Have you had a chance to rate anything lately? JK! I know you have because I have. Every visit to a retailer, every online purchase, every interaction with customer service results in an email requesting feedback, and often several if I don’t reply. I rarely do. It’s sort of like reading those legal agreements associated with every software upgrade, which is to say, it could take up your entire life if you actually did it.
Just check I Accept! They already have all your data anyway.
However, there are some things I would LOVE to rate yet I can’t. A lot of those are news programs I hear on the radio or watch on TV, which don’t even offer the thumbs up/down you get with streaming shows. NPR is usually the main offender.
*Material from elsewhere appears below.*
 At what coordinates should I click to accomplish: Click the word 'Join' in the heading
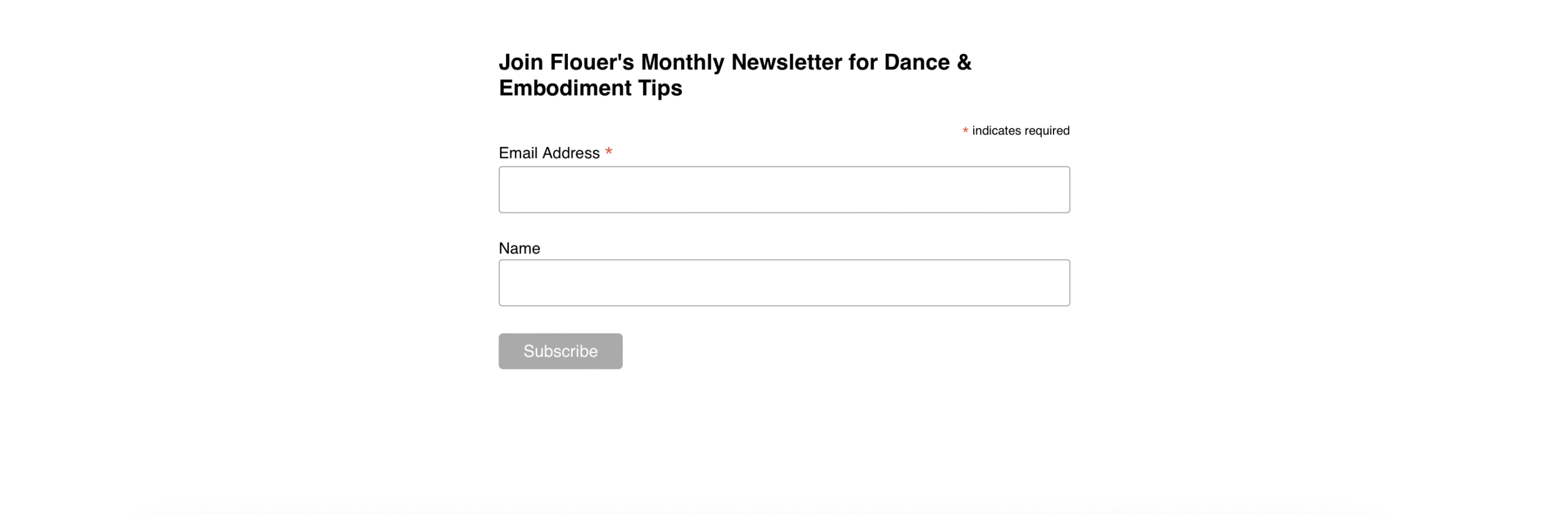(x=521, y=62)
I have a habit of listening to it from years past, when it didn’t have commercials and employed actual journalists who interviewed principals on air live.
Now of course, NPR has regular commercials by sponsors, celebrity hosts with neither radio nor content skills (eg Ira Flatow or Meghna Chakrabarti), and a stable of young radio announcers who “interview” each other using scripts.
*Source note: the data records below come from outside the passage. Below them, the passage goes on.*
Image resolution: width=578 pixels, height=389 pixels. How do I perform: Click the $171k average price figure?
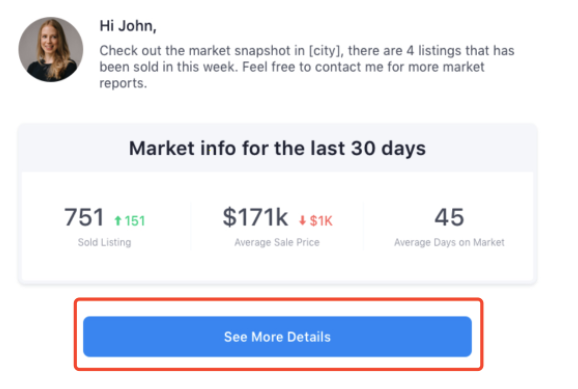pos(255,217)
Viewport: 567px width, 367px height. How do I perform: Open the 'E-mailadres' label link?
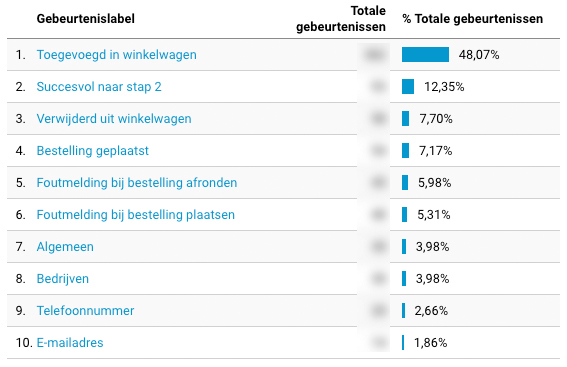click(x=70, y=342)
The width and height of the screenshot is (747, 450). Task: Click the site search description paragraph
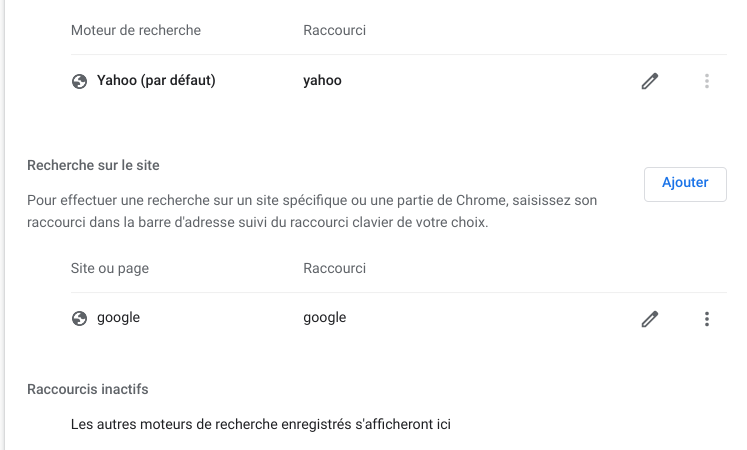[312, 211]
I’m not sure I’ve ever heard a journalist-journalist interview that was informative or interesting, but I am positive I haven’t heard a scripted one that was. Those kids may have journalism training, but they aren’t actors or writers, and you can practically hear the paper rustling. JK! Of course they are reading from their tablets.
The gang I really want to rate is MSNBC. While NPR is still trying for the neutral voice in a foolishly rigorous way–every climate change feature includes someone from the opposition, probably because these kids do all their research online where Mother Earth and World 2 have roughly equal coverage–MSNBC has always been unapologetically partisan, politically blue and very woke. I think NPR correspondents are overpaid, but I know MSNBC anchors are, since some MSNBC salaries are public. They’re mostly 7-figure amounts, though rumor has it that Rachel Maddow’s is now into 8-figures.
I stopped watching MSNBC during the pandemic, when the bubble enclosing their anchors started choking their brains. Every night they were ranting about people who wouldn’t stay home from work to keep others “safe.” Later we found out that over 90 % of workers were unable to work from home. I was one of those, working in a provider’s office for a while, then for Cal-Fire, then in a grocery store. All essential jobs! During the pandemic and after, there was nary a word of thanks or even acknowledgement to all of us who enabled those bubble babies to work from home.
After the recent presidential debate MSNBC doubled down. Big Biden backers until then, its anchors lined up to throw Biden under the bus. Partly it was the need to let everyone know how many Dem decision makers each had on speed-dial, since like all modern journalists they compete on follower counts and insider access.
However, they weren’t alone. NYT has jumped on board, as has the entire continent of Europe. This must be an extraordinary moment for the MAGA movement, as the Blue press competes to cancel Biden. It’s a classic shoot-yourself-in-the-foot move, since no Red state is going to put a non-primary-winning Dem on the ballot. Continuing with the self-inflicted wound theme, this wasn’t even necessary: Is it really impossible to make the case that a reality TV star glibly spouting a fictional script is a worse choice than a seasoned politician with a record of accomplishment who had a badly-timed cold?
Blue Media could learn something about loyalty from Trump supporters.